▸ **Supplied material**

---------------

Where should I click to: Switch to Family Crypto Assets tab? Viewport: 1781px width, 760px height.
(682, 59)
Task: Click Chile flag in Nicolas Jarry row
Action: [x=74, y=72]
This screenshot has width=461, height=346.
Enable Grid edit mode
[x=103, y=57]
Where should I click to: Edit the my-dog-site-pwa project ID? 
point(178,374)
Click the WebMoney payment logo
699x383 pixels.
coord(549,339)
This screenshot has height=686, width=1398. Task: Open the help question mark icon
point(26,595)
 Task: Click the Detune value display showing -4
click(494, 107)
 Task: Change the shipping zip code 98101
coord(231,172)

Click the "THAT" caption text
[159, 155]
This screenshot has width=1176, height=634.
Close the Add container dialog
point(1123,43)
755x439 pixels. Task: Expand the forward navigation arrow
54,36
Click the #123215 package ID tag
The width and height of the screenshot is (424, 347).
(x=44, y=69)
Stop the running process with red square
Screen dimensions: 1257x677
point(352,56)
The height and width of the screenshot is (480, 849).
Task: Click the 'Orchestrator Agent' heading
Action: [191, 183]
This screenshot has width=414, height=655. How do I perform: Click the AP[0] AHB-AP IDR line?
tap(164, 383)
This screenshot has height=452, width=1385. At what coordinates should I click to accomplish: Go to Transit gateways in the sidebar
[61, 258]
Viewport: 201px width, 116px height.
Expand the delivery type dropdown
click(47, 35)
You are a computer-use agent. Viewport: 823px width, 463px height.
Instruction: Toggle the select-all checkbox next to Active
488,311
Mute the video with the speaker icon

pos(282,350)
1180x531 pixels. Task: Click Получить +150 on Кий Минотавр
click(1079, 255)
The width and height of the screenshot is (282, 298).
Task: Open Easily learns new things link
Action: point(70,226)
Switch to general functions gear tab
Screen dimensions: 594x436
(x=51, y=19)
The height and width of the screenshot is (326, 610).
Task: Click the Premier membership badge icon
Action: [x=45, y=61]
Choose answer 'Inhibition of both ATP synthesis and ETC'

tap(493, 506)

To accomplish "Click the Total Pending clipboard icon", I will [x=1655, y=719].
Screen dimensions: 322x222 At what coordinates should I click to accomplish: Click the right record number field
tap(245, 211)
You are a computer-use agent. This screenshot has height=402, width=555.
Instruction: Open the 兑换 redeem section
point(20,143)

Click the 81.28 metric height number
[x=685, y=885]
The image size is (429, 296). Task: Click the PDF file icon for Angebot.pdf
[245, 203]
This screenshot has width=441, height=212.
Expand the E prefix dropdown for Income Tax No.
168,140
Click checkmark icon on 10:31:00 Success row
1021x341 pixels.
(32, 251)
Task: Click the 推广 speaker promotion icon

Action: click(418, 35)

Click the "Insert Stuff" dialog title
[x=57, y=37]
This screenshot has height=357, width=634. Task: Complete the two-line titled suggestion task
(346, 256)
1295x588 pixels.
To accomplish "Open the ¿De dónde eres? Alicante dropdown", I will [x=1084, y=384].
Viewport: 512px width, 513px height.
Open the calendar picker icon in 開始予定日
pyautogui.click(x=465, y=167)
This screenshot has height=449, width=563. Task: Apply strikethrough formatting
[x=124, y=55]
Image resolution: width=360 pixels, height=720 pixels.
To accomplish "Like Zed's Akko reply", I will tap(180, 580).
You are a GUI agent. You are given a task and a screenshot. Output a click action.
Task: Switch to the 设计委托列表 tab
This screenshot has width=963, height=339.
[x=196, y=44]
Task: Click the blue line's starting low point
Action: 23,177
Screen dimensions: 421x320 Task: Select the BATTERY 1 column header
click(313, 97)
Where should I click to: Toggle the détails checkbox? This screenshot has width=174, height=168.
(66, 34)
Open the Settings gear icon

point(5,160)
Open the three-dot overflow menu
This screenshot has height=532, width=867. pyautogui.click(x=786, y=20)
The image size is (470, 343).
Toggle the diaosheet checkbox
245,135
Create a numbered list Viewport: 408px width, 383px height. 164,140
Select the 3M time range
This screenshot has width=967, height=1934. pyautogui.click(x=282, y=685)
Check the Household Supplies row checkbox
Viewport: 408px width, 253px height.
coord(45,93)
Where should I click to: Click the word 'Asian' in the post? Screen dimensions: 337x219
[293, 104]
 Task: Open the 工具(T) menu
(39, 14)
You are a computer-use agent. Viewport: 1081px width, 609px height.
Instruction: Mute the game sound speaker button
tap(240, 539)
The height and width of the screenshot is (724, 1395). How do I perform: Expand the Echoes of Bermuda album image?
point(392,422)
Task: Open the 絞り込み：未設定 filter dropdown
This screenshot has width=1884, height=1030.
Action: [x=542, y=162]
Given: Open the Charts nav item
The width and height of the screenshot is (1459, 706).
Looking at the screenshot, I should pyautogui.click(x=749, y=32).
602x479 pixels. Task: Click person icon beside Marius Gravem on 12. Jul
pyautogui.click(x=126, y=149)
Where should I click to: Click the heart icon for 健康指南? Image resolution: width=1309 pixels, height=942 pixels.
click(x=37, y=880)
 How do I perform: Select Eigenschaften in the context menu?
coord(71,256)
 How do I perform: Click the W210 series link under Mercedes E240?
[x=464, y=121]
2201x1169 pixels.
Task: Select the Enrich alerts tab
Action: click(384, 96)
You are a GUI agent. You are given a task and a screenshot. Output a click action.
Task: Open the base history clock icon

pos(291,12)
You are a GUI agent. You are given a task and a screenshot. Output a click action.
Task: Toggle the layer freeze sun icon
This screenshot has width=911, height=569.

---------------

▸ **Exercise objective**
Take the line that contains "Where should I click to: Click the heart" and every line after it in the material above. Set those lines down exactly and nothing more.

▸ **Task response**
Where should I click to: Click the heart icon for 健康指南? Image resolution: width=1309 pixels, height=942 pixels.
click(x=37, y=880)
 How do I perform: Select Eigenschaften in the context menu?
coord(71,256)
 How do I perform: Click the W210 series link under Mercedes E240?
[x=464, y=121]
2201x1169 pixels.
Task: Select the Enrich alerts tab
Action: click(384, 96)
You are a GUI agent. You are given a task and a screenshot. Output a click action.
Task: Open the base history clock icon

pos(291,12)
You are a GUI agent. You are given a task and a screenshot. Output a click action.
Task: Toggle the layer freeze sun icon
This screenshot has width=911, height=569.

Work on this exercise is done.